Three things. Data about borrowers is finally good enough to lend to people who have never had a credit history with confidence. Banks and NBFCs are finding smarter ways to share risk rather than carry it alone. And the real growth is not in big cities anymore — it's in smaller towns where credit has barely reached. Lenders who figured this out early and built on-the-ground presence are the ones pulling ahead now.
Q3. What emerging borrower segments remain underserved despite rapid credit penetration, and what is preventing lenders from effectively reaching them?
We think credit has reached everyone. It hasn't. A truck driver trying to own his first vehicle, a craftsman in a small town, a trader who operates largely in cash — these people are still largely ignored. The problem is not a lack of technology. It is that most lenders don't know how to recover money from a borrower in a place where everything runs offline. I've dealt with this directly. You solve it with people on the ground and by understanding how a borrower's income actually flows — not just whether they paid last month.

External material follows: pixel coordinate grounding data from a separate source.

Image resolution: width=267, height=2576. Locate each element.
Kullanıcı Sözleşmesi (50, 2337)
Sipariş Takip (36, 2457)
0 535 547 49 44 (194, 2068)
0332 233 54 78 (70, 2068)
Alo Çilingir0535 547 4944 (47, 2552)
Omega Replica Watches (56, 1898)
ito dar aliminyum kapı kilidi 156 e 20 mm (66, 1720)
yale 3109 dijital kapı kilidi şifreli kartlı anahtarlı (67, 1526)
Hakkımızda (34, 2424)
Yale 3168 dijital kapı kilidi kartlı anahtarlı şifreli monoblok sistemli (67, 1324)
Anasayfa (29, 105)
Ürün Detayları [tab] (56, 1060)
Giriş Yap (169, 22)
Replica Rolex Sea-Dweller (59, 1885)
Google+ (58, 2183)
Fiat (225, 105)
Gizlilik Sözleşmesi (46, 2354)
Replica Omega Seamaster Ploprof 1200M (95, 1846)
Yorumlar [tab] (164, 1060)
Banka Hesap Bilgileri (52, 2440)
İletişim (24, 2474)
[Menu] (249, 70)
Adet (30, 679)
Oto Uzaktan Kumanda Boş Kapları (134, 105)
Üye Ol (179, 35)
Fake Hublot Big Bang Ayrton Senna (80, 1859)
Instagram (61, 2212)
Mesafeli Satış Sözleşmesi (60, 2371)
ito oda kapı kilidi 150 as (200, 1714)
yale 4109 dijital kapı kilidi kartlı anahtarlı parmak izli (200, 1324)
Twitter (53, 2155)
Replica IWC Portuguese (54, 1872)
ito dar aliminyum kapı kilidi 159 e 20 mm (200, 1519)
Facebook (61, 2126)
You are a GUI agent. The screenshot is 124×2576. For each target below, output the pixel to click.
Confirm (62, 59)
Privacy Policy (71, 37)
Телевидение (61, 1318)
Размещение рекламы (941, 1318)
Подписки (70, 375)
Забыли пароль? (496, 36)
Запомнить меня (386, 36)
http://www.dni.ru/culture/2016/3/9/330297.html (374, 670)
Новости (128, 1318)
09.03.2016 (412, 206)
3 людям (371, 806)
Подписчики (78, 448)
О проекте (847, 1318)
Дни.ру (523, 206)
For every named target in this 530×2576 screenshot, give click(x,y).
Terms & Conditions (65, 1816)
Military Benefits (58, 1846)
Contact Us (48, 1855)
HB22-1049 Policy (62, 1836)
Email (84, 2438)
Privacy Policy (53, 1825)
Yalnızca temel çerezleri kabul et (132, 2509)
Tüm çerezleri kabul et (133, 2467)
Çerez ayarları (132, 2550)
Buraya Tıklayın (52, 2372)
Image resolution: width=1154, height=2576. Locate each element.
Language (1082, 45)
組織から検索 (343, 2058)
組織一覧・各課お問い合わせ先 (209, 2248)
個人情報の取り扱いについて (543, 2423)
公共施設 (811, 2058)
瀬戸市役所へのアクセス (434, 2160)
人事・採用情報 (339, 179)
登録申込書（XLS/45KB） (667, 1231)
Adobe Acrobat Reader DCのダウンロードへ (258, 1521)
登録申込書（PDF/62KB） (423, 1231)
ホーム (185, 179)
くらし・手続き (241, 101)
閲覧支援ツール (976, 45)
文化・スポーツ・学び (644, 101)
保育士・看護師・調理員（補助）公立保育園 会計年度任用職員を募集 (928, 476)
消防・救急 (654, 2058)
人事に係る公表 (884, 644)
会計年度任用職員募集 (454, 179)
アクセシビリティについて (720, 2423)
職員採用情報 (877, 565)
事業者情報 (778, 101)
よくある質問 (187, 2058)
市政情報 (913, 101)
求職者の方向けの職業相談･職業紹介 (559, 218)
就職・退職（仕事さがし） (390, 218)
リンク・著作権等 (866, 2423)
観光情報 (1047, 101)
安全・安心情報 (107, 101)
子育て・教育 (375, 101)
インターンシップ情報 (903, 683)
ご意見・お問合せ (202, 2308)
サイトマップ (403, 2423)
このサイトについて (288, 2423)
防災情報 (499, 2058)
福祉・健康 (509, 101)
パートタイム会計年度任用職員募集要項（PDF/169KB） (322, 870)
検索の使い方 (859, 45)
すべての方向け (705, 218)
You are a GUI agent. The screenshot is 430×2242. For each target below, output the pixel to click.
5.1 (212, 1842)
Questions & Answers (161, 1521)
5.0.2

Q4. As embedded finance and digital lending platforms gain scale, how do you see traditional banks and NBFCs redefining their competitive advantages?
Yes — but not by trying to copy them. Digital lenders are quick to approve loans. Where they struggle is what comes after: when a borrower hits trouble, when the economy slows, when collections get hard. A well-run NBFC that has been through a bad cycle knows how to handle that. That experience and those relationships are the real advantage. Trying to win a technology race against a fintech is the wrong battle.
Q5. How sustainable are current digital acquisition-led lending models, given increasing regulatory scrutiny and customer acquisition costs?
Not in its current form. Getting customers online has become expensive. The regulator is watching closely and tightening rules. The lenders who will survive a downturn are those who know their borrowers well and have built their own track record on loan repayments — not those who simply pushed out large volumes quickly. Rapid growth in lending to first-time borrowers looks great on paper. Reality shows up when times get tough.
Q6. What aspects of the lending value chain are most vulnerable to disruption from AI, automation, and alternative data-driven underwriting models?
It will make the routine parts of approving a loan faster and cheaper — and that's already happening. The bigger opportunity, which most lenders haven't touched yet, is using it to spot early signs of repayment stress and act before a loan goes bad. The danger is assuming that because a system is smart, it is also wise. Technology can speed up a decision. It cannot take responsibility for a wrong one.
Q7. If you were an investor looking at companies within the space, what critical question would you pose to their senior management?
How well are you collecting on loans you gave out in the last 18 months — and is that better or worse than before?
That single answer tells you more than any presentation ever will. I have seen firsthand what separates a lending business that grows sustainably from one that is quietly building a problem. It almost always comes down to how seriously they take getting their money back — not just how fast they gave it out.